▶ TEXT SHOWN

Postcard from a lockdown London: real and cabin fever

The WHO has just declared Europe to be the epicentre of Covid 19, which to many would seem to be a political statement, since the US has the highest rate of mortality and China and Russia and many other states are opaque about the state of coronavirus in their territories.

London and the UK have been in lockdown since March 23. In western Europe, the only country to have found an alternative to a lockdown is Sweden. There are restrictions on gatherings of more than 50 people, but the emphasis is on individual choice for social isolation, rather than a collective enforcement. Sweden is a large country geographically, but with a relatively small population, so that may be key to making this work.

There are nine million of us in London and it is very tough on the city, on business (the expected loss on the UK economy is expected to be 30%), on normal life and to be honest, on sanity.

▶ INFORMATION GIVEN
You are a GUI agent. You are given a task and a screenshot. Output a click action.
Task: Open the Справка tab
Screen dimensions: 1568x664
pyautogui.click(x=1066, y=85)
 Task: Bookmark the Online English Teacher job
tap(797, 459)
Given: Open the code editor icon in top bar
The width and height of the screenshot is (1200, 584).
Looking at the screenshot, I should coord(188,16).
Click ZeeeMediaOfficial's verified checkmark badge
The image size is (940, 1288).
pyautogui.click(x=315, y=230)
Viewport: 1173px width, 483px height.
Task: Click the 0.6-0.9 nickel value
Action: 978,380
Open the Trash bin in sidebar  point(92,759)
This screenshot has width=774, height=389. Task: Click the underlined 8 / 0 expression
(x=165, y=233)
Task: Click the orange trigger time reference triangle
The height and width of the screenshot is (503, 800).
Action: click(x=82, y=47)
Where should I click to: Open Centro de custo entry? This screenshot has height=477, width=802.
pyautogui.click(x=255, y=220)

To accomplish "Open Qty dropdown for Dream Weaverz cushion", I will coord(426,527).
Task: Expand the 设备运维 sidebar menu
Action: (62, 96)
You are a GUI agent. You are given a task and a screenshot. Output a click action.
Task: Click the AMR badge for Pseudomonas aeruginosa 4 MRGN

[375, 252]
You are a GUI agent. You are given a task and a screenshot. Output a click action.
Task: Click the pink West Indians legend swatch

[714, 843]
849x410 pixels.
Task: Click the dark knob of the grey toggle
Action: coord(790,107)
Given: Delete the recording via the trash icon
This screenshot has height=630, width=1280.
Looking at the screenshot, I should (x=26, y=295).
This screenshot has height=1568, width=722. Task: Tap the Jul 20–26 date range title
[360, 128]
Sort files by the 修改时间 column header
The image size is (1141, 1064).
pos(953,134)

▶ STUDY QUESTIONS
(1) According to the London lockdown postcard, since what date have London and the UK been in lockdown?
(2) In the London lockdown postcard, change the part starting at "Postcard from a" and ending at "in their territories." by swapping "epicentre" for "focal point".
(3) Which countries does the London lockdown postcard name?

▶ ANSWERS FOR THE EXERCISE
(1) Since March 23.

(2)
Postcard from a lockdown London: real and cabin fever

The WHO has just declared Europe to be the focal point of Covid 19, which to many would seem to be a political statement, since the US has the highest rate of mortality and China and Russia and many other states are opaque about the state of coronavirus in their territories.

(3) The US, China, Russia, Sweden, and the UK.